His new thing.: Larry has decided to get up... - PSP Association
Oh I know about the exhaustion and I sympathize entirely. It's so incredibly debilitating to try to deal with all the daily difficulties when you can't get proper rest, night after night after night. It's a killer. You are right to try to choose your battles; you have to husband your own strength. Would having an alarm pad on his chair help you to sleep? Perhaps with an alarm you would know that you'd be wakened if he got up and you might sleep more soundly. Or would that just disrupt your sleep more?
An alarm pad would only give me more anxiety listening for it. I have decided to deal with whatever happens. My feeling is he well past the halfway mark in this disease. At some point something is going to happen like an infection or fall. It’s inevitable.
Jeff I know that feeling too! Guess we all do? I don't know what to suggest! G never suggested getting out of bed because he wanted to be near me. However he did wake me to tell me he couldn't sleep!
So I eventually got fed up with that and told him I would go into the spare room if he kept doing it! Thankfully he stopped. However when I woke in the morning he was always awake too and I never knew if he had been asleep or not. He must have slept at some stage?
Hey also managed to fall going down the last few stairs and broke his arm so you are right to be concerned about Larry hurting himself.
The challenges never end....until life is gone.
Sending you positive thoughts.
Blessings and prayers.........................
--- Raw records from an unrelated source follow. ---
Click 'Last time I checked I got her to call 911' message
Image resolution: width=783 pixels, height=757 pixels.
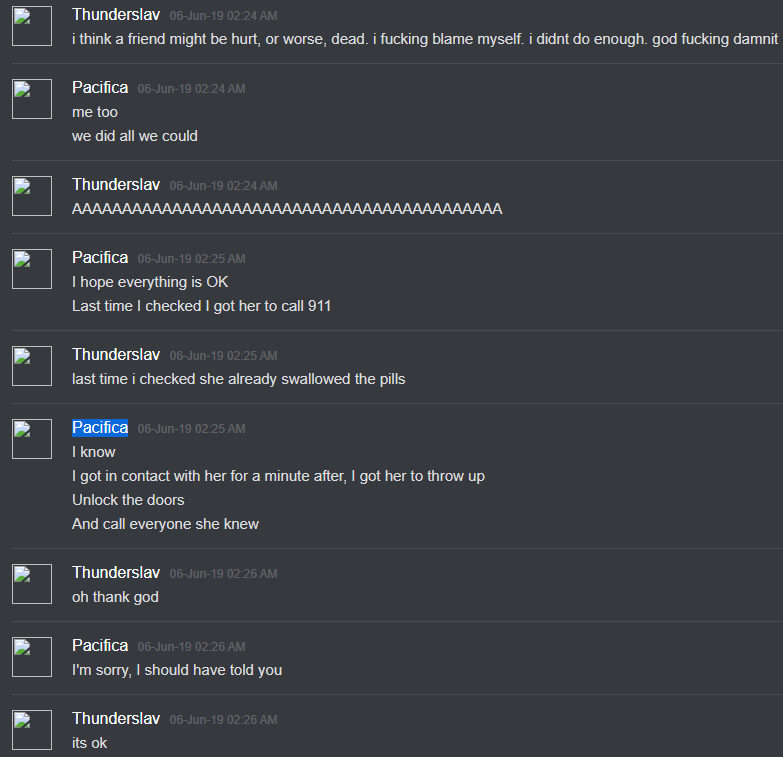pyautogui.click(x=201, y=306)
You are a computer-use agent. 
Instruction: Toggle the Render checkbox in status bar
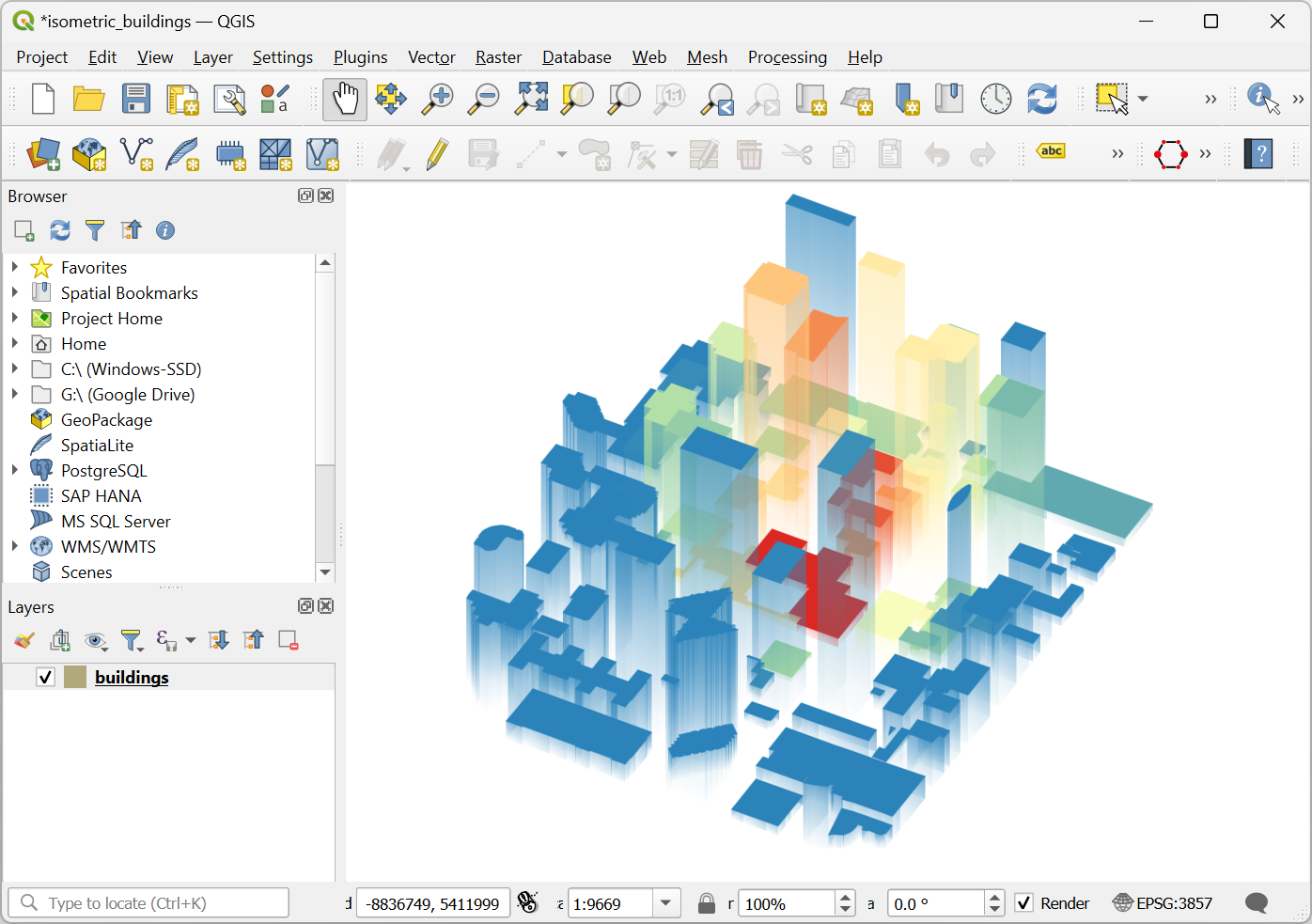coord(1024,903)
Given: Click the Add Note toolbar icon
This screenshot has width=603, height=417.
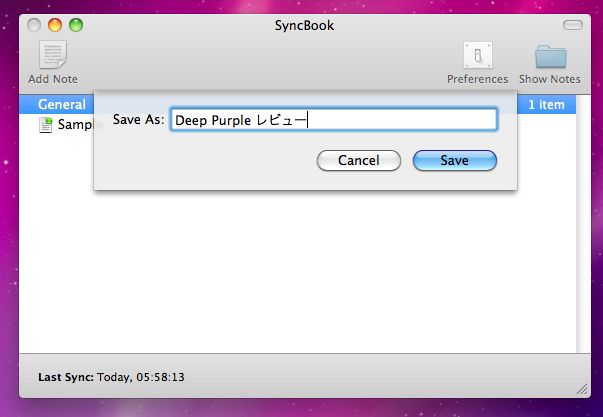Looking at the screenshot, I should click(53, 55).
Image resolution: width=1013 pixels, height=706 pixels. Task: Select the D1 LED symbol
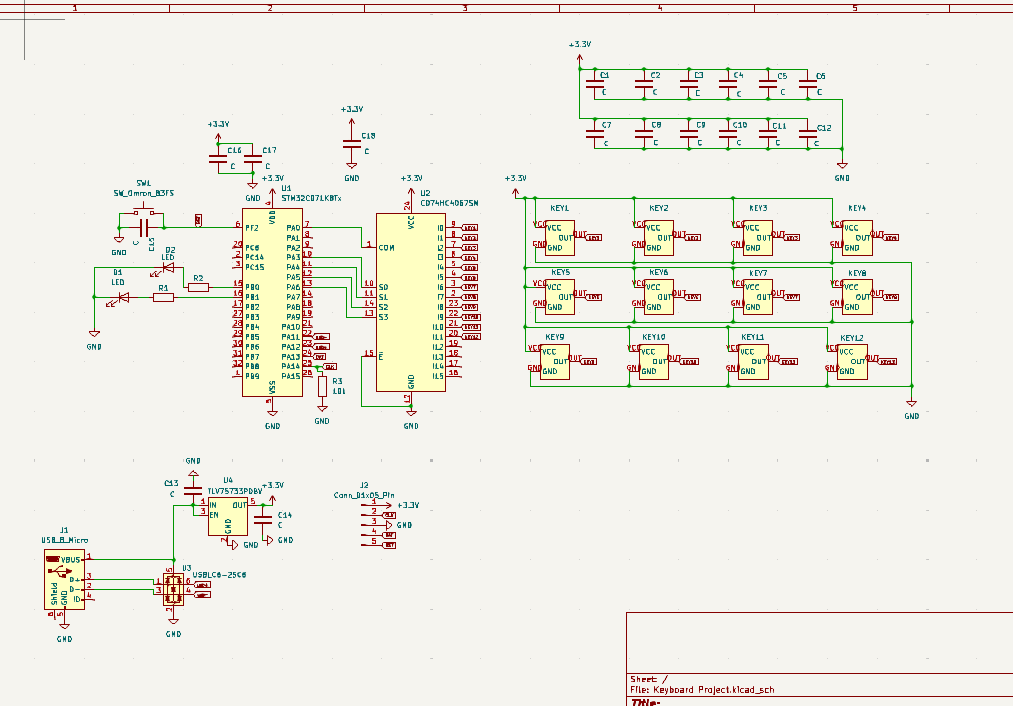coord(124,297)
Jeff, I know the feeling too. The exhaustion was, for me, the single biggest obstacle to getting through this disease with sanity and health! For what they're worth, my thoughts:
- He is still an adult with his cognitive capacity mostly intact, right? So let him self-direct. Let him take the risks and have some control. Sure, there may be a disaster - but PSP IS a disaster!! Why grind ourselves down over every (and there are so many...) symptom and situation??
- Can you assess the area between the recliner and the food/fridge for hazard and place bumper-noodles, or padding or whatever around to minimize risk?
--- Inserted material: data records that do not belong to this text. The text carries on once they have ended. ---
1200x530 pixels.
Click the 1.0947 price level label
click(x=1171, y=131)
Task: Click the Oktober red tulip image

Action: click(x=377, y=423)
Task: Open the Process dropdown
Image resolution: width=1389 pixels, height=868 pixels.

- Can you leave some food and anything else desirable, out on a table close to him, so a snack is handy should he awake and feel like it?
Get whatever sleep you can - it is the key to staying alive and sane through this!!
Huge hugs to you XXX
Thanks. This morning it was 12:30 he went down. He feels more comfortable being in his chair. I put him there. I took a diazepam and went back to bed. Took about 2 hours to get back to sleep but slept until 5. This is the new norm.
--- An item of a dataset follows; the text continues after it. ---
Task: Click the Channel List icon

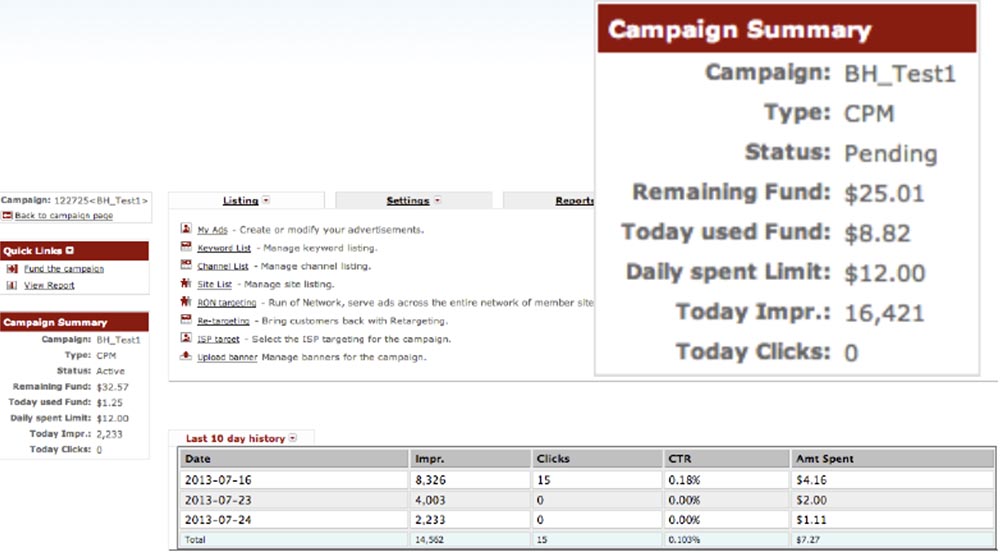Action: tap(186, 265)
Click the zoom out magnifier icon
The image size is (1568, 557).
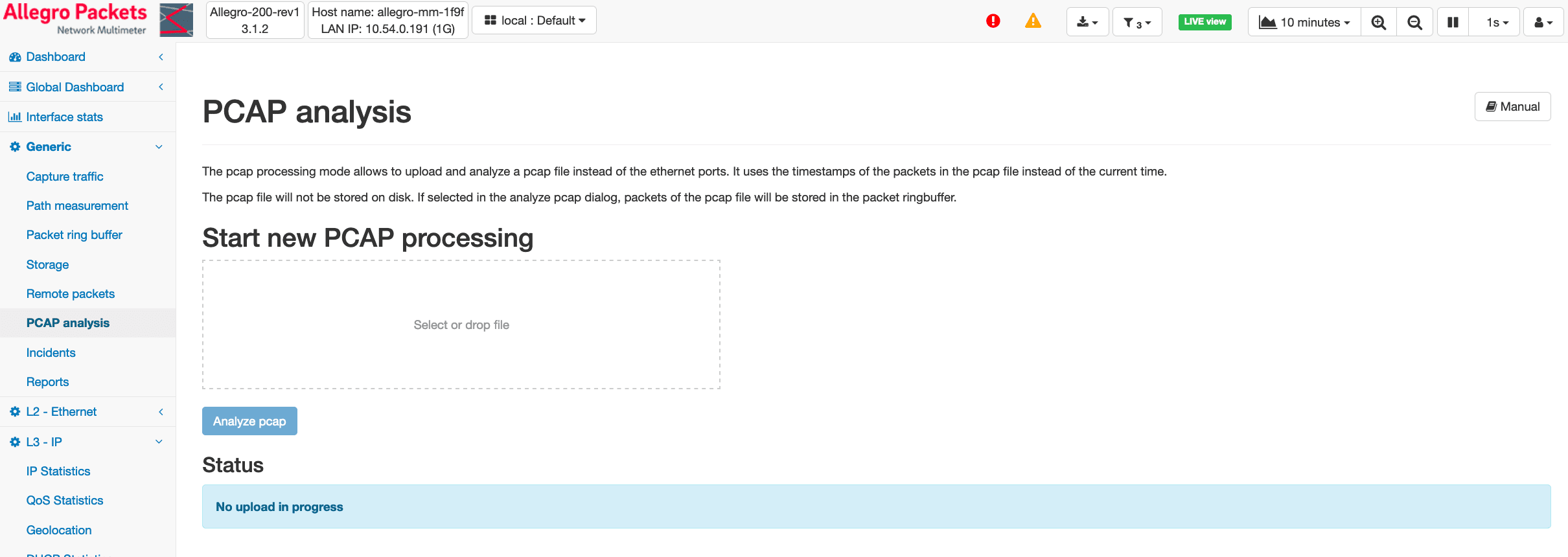pos(1414,22)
I echo all the advice being given. It is so hard as it just gives us all mental exhaustion trying think everything through as well as the physical exhaustion but then I tell myself I would sooner have all of this exhaustion myself than be the one with bloody PSP, it’s a hateful condition and so cruel
Sending you hugs 🤗
I wouldn’t want this disease but I think I would do it better. He’s pretty much ignored all the tips the physical, speech and occupational therapists showed him. If I hadn’t been with him for 3 years of therapy I would have less of an idea of how and what to do. I got far more out of the therapy then he did.
Dormir bien es esencial.
Después de 6.5 años con PSP todavía tenemos una situación bastante estable por la noche.
1) Es normal que el paciente trate de moverse. Nosotros pasamos por una etapa similar. El paciente trata de luchar contra sus limitaciones motoras. Las caídas y los golpes fueron frecuentes.
2) Para conciliar el sueño, creo que puede ser interesante (consulte a su médico):
* Hacer ejercicio físico (activo y pasivo) y terapia del habla por las mañanas. Además de un paseo con un andador o bastón (sujeto por las axilas por una o dos personas) un mínimo de 200 metros. Subir y bajar 32 escalones. Todo esto puede llevar de 2 a 3 horas. Después, y antes de comer, descansar de 30 a 45 minutos.
* Antes de la comida y debajo de la lengua 6 mg. de aceite de CBD (Entourage) seguido de algo que disipe el mal sabor (dátil, bombón pequeño, etc.)
* Dieta mediterránea.
* 1 a 2 horas de siesta.
* Por la tarde, una actividad fuera de casa. Evite las actividades que puedan excitarlo o sentir triste.
* Media hora antes de la cena, una pastilla de Lorazepan 1 mg.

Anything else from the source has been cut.